Was going through my back entries in my journal and found this, which I thought might be appropriate for here....

How I Learned to Love the Bomb
…or, Why I Stopped Being Angry and Started Living Life

--supremegoddess1, originally posted here

Ninjas are much cooler than pirates.

Pirates are all there and in your face…you can look at them a mile away and say “Hey, that’s a pirate! Better stay away!” I mean, he could be the nicest pirate in the world, but you’d never know because you’re not going to let him get close enough.

On the other hand, ninjas sneak up on you. You don’t know about the ninja until he pops up and is all “Hey, I’m a ninja!” Could be a good ninja, could be a bad ninja…who knows…But most of the time he’s been there all along, lurking.



Sometimes I come home on trash days and our trash can has already been pulled up from the curb. It’s our next door neighbor, trying to be nice. He’s about 60 and very clearly retired military – still has the haircut and everything. Lee says he was in the Air Force – she talks to him more than I do because she’s home more.

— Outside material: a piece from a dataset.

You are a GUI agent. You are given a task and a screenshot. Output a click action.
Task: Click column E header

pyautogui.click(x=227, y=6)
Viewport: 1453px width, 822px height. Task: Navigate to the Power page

I wonder sometimes what he thinks about us. I mean, I doubt the realtor said to him before he bought the house “Hey, there are a couple of mixed race lesbians living next to you. Don’t worry, though, I don’t think they’ll bring down your property value.” Still, I sincerely doubt he’s had much contact with “people like us” – we don’t tend to exist on military bases.

His name is Max. He says “hi” whenever he sees us. His grandchildren like our dog.

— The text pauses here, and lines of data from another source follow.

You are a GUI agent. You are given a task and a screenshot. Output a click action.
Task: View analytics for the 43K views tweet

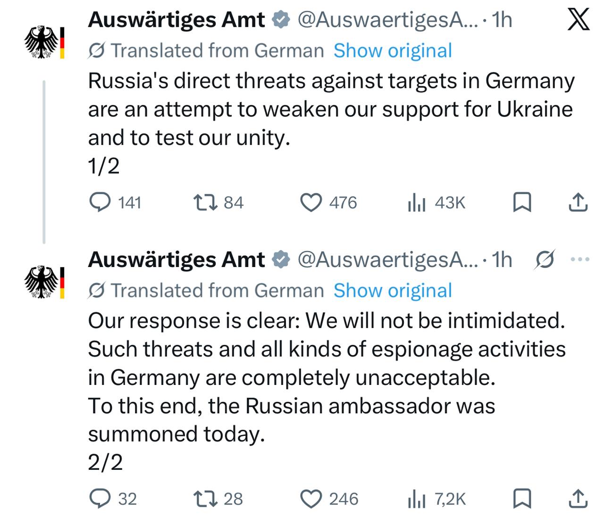(x=417, y=203)
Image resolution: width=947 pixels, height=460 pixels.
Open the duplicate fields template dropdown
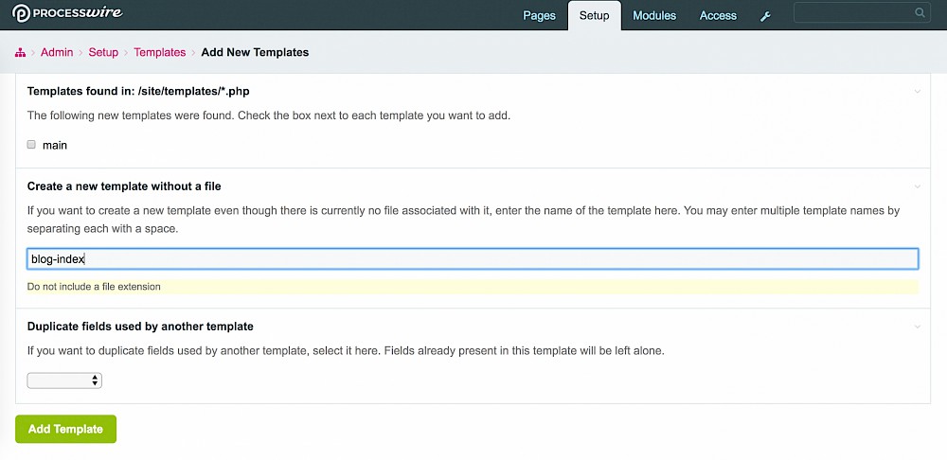(x=64, y=380)
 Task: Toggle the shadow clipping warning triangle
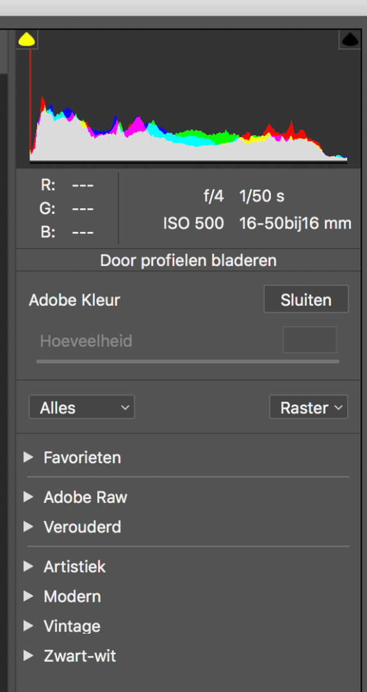point(27,40)
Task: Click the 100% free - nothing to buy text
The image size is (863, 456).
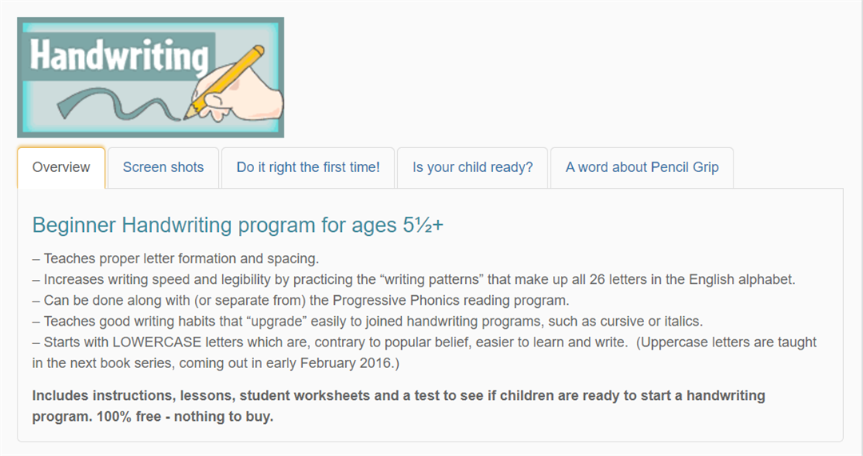Action: (x=185, y=416)
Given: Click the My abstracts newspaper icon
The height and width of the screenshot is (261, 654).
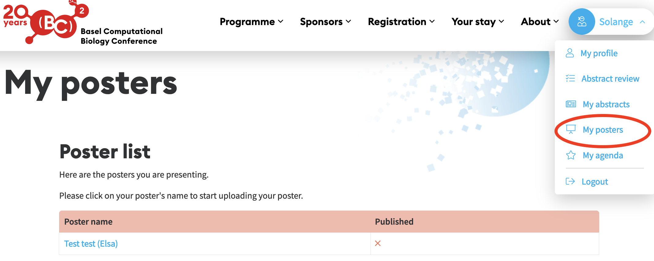Looking at the screenshot, I should coord(571,104).
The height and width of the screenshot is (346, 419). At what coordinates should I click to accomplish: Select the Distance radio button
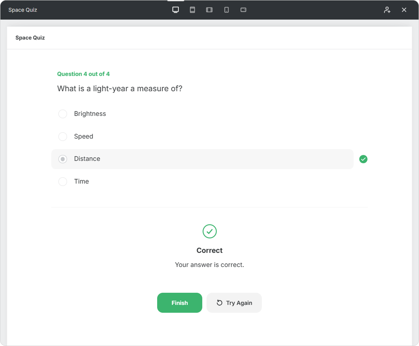click(63, 159)
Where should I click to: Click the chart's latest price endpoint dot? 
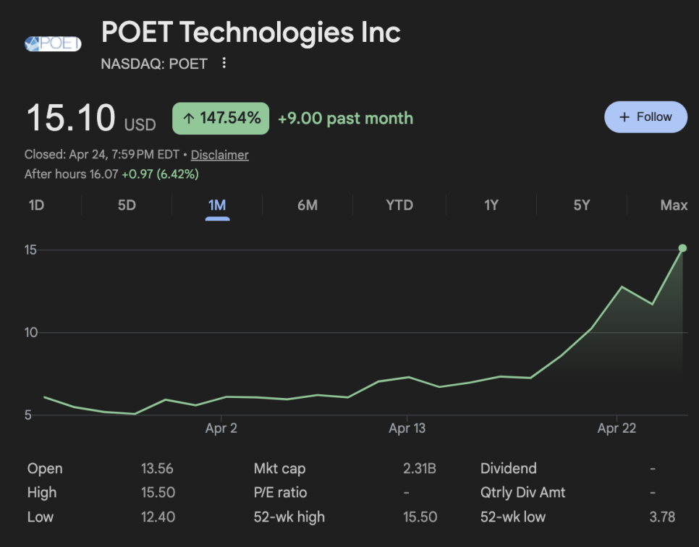click(682, 248)
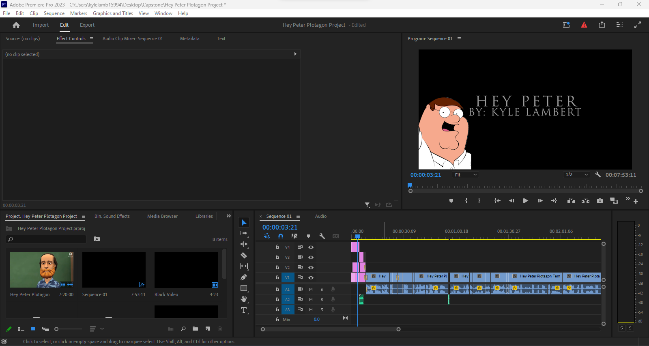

I’m sure some part of him says “there goes those lesbians again…” But mostly I think he thinks “Oh, it’s Kim and Lee.” The ‘lesbian’ part kind of gets subsumed.

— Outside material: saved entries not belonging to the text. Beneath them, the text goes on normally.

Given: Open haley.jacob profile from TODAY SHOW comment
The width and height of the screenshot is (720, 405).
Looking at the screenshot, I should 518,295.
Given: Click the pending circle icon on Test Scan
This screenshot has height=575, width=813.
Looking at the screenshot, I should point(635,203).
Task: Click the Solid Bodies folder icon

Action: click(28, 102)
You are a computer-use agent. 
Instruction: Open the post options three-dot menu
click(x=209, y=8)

We’re pretty much like the rest of the neighbors. We don’t have loud parties, and there are no lesbian orgies on our front lawn. We go to work, come home, walk our dog, and generally don’t bother anyone. So, other than being a slight oddity, I don’t think most of our neighbors are disturbed by us.



In college, I went through my big “we’re here, we’re queer, get used to it” phase. My car had more bumper stickers than paint on it, and I ran out of space on my bookbag for all my queer pride pins. I was the president of the LGBA, ran the huge annual conference, and ended up on local TV more than a few times. I spent a lot of time being angry, and wrote a whole lot of poetry about how angry I was.



I don’t get angry like that any more. Being angry is tiring, draining. And what good does it do, really? What am I going to change by being angry that Jesse Helms is a bigot? What major policy am I going to affect by getting ired at the various DOMAs that are being passed at the state and national level?

Think globally, act locally. I *do* get angry about those things. The difference between by near-30-year-old self and my 20-year-old self is that I think you catch more flies with honey than with vinegar.

I may not be able to change the world, but maybe I can change a few people’s minds, simply by being here.

The master’s tools may never tear down the master’s house, but if you take away the tools, eventually the house falls down from disrepair. Maybe there are some KKK-style bigots in my neighborhood. Hell, I have no doubt that there are some at work. But as long as they’re not actively trying to bring down me and mine? Fuck ‘em. All I can do is live my life, the best way I know how and hope that maybe, just maybe, they’ll come to see me (and my wife) as more or less just like them, except we happen-to-be-gay.

This is a major identity shift. This is not “we’re here, we’re queer, get used to it.” This is “we’re here, we’re here, sure you can borrow my lawnmower, we’re here, we’re here, your grandchildren are adorable!, we’re here, we’re here, yeah I hate Bush too, we’re we’re here…oh you didn’t know we were queer? Well, we’re still here.”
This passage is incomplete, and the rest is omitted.